For debt investors, this is the most uncomfortable scenario. Risk increases before the numbers make it obvious. By the time the data confirms the problem, pricing power is already gone. It is no coincidence that asset managers with heavy software exposure traded down alongside the applications themselves.
This forces a harder question: what does “recurring” really mean in an AI-native world?
Recurring revenue used to imply predictability because replacing software required human labor, long implementations, and organizational pain. AI reduces that friction dramatically. Intelligence becomes portable. Data becomes interpretable. Workflows become replicable.
Software increasingly looks like a container. Intelligence becomes the product.
That inversion breaks many of the heuristics investors relied on for years.
Some argue this risk is overstated. Enterprises are unlikely to rebuild mission-critical systems from scratch with unstable, homegrown tools. They will continue to “rent” software rather than build it themselves. To some degree, that is true.
But the rent model is changing.
Rather than sticking with legacy SaaS incumbents, forward-leaning organizations are shifting toward purpose-built, LLM-agnostic AI platforms that deliver portable intelligence and workflow execution without the baggage of outdated architectures. These are not feature add-ons. They redefine what the software layer actually does.
This distinction is clearest in private markets, where the real constraint has never been software availability. It has been human throughput.
Private equity and private credit teams are not over-softwared. They are under-leveraged. Highly paid professionals still spend extraordinary amounts of time on manual data extraction, reconciliation, memo drafting, and diligence coordination. Legacy tools record information. They do not execute the work.
Vertical AI agents win here not by displacing core systems of record, but by replacing expensive, offline human workflows that sit between them.
At F2, we are not competing with spreadsheets, document management systems, or data rooms in the traditional sense. We are eliminating the labor-intensive processes wrapped around them.

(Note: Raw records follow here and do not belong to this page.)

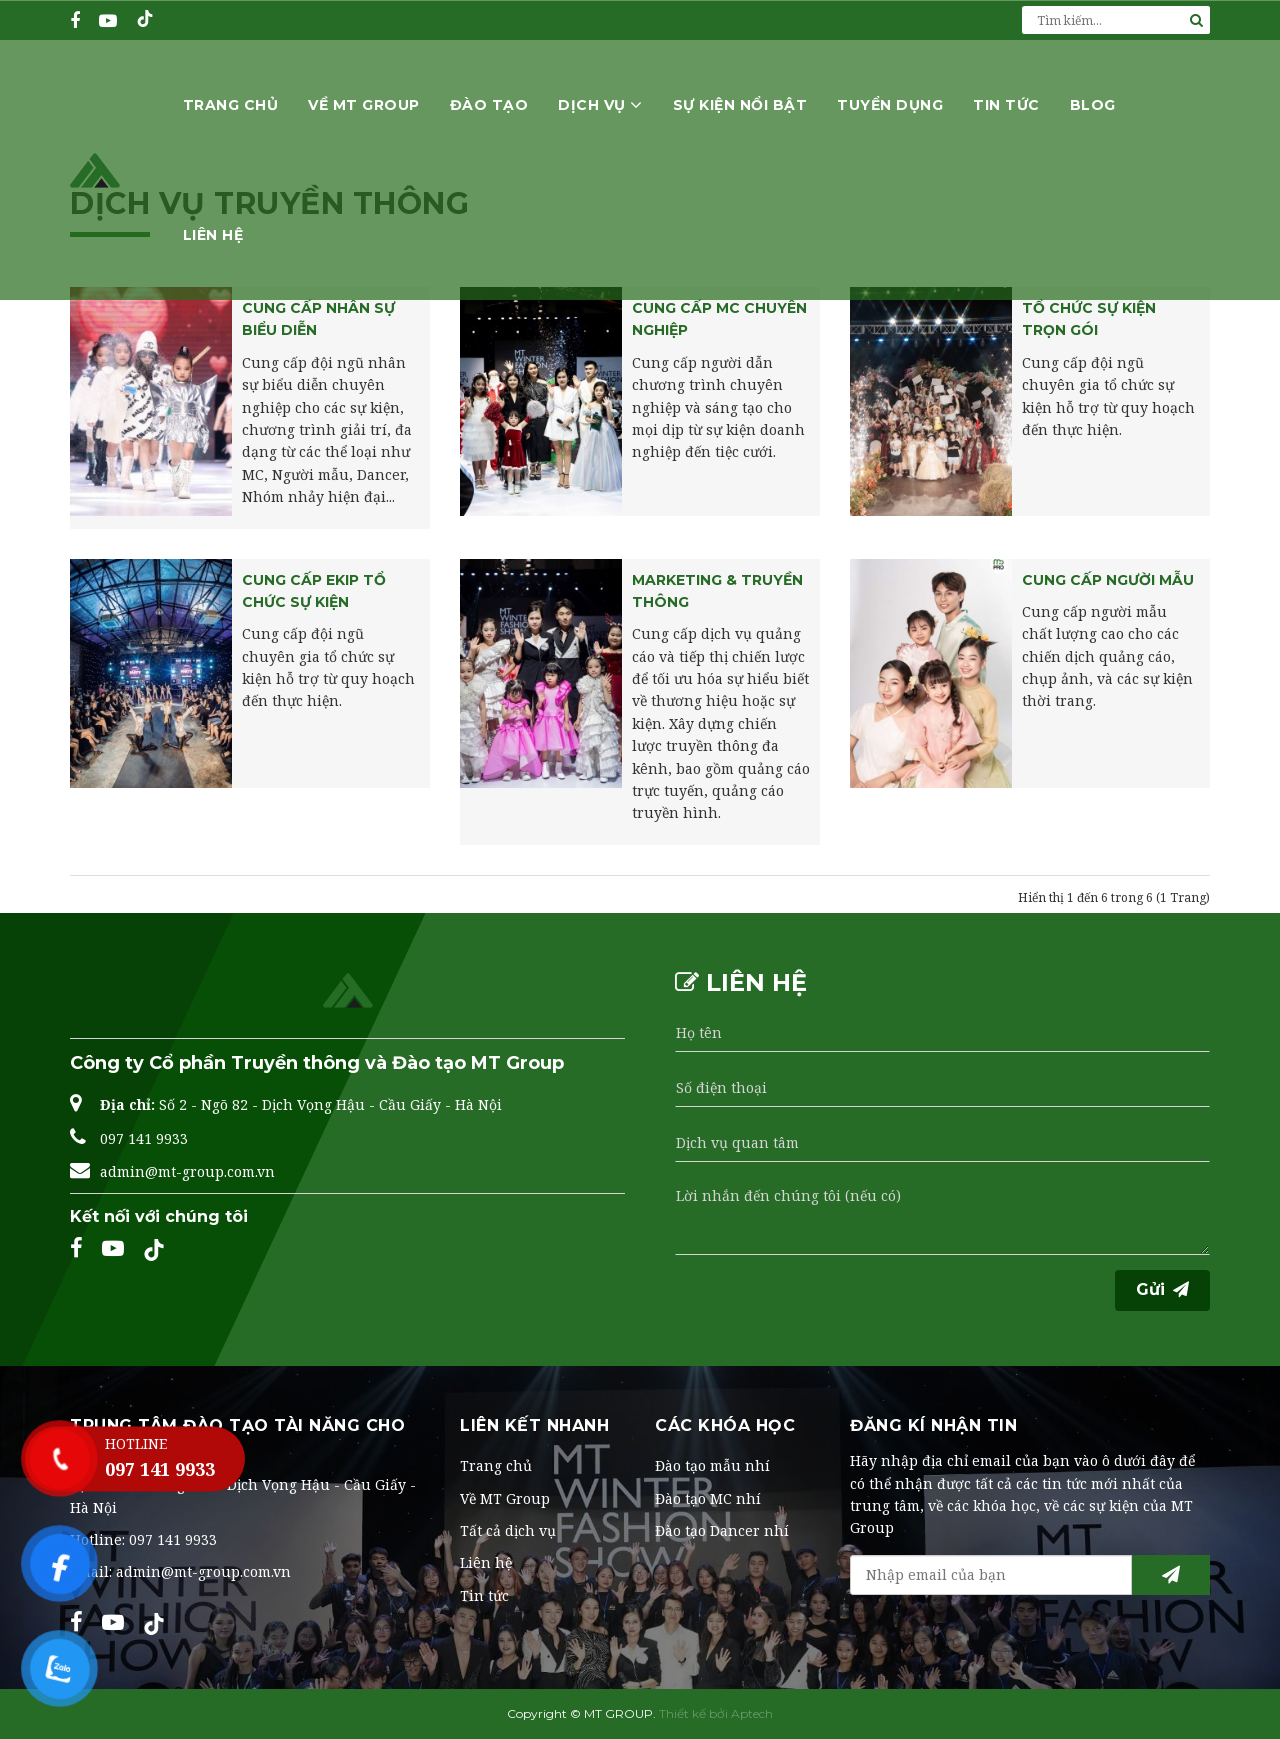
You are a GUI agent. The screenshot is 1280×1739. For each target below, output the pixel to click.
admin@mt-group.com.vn (187, 1171)
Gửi (1162, 1289)
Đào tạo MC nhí (708, 1498)
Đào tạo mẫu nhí (712, 1465)
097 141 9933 (144, 1138)
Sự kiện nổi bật (740, 104)
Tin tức (1006, 104)
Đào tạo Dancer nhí (722, 1530)
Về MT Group (364, 104)
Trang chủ (231, 104)
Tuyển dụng (890, 104)
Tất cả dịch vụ (508, 1530)
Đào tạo (489, 104)
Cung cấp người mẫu (1108, 580)
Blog (1093, 104)
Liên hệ (213, 234)
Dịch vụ (600, 104)
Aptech (752, 1713)
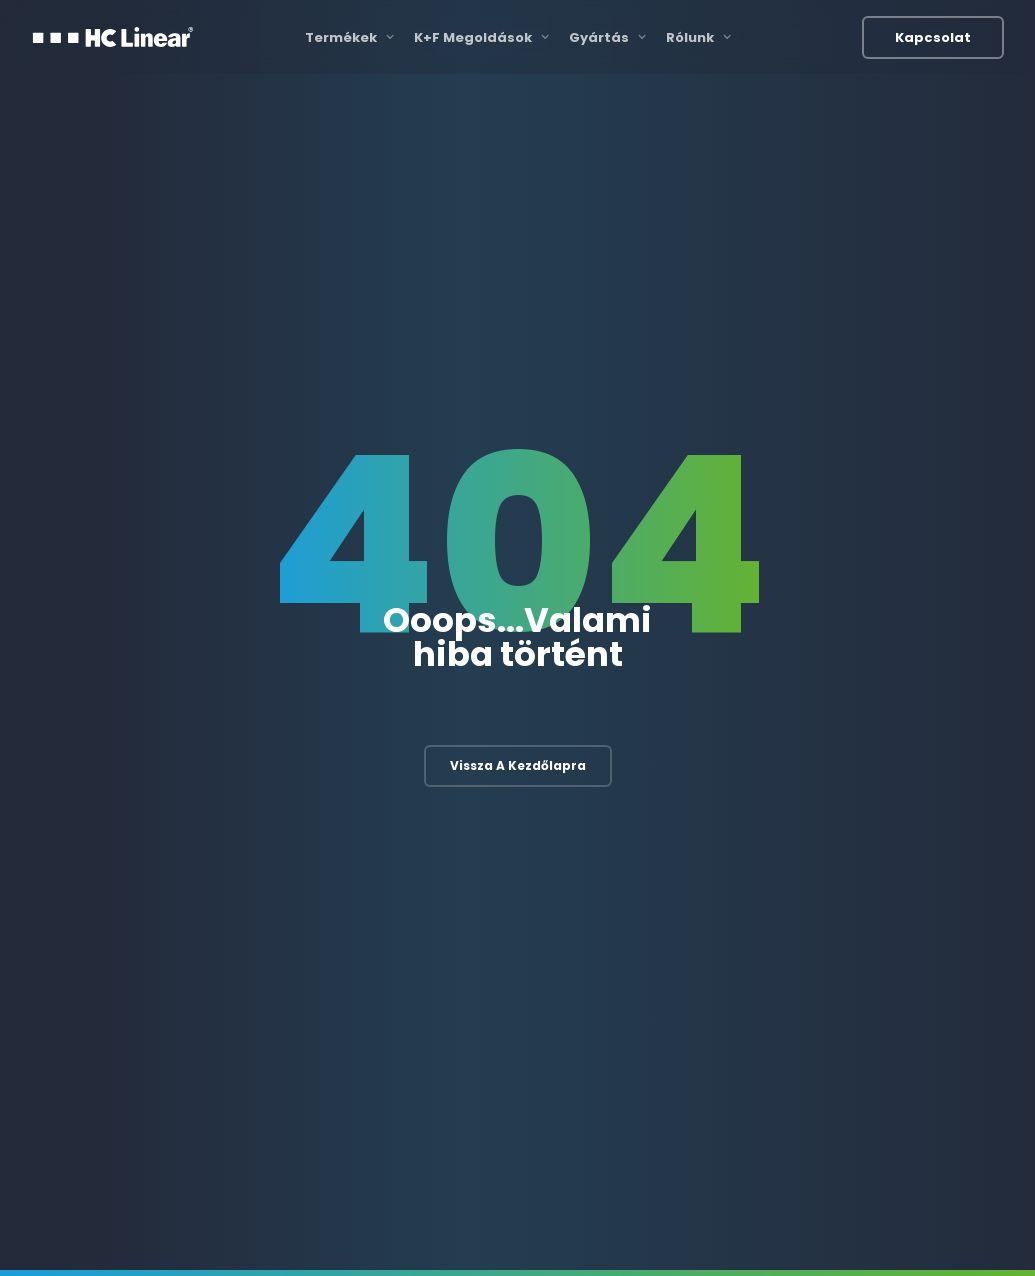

The result is not lower software spend. It is higher return on decision-making.
I have seen this shift from multiple angles. Earlier in my career, I was the private equity associate buried in Excel at 2 a.m., underwriting businesses that depended on exactly these assumptions. Later, building fintech infrastructure and now AI tooling for private markets, I have watched how quickly those assumptions unravel once intelligence moves closer to the work itself.
The lesson is not that software disappears. It is that legacy software economics are being rewritten.
As AI agents expand the market, value shifts toward systems that own execution rather than interfaces. Revenue becomes less about access and more about impact. Recurrence matters less than replaceability.
For investors, the implication is uncomfortable but clear. Traditional signals arrive too late. By the time churn shows up, workflow substitution has already occurred.
In an agent-driven market, the edge belongs to those who understand where intelligence is moving before the income statement does.
That is the real disruption investors are pricing in. And it is only just beginning.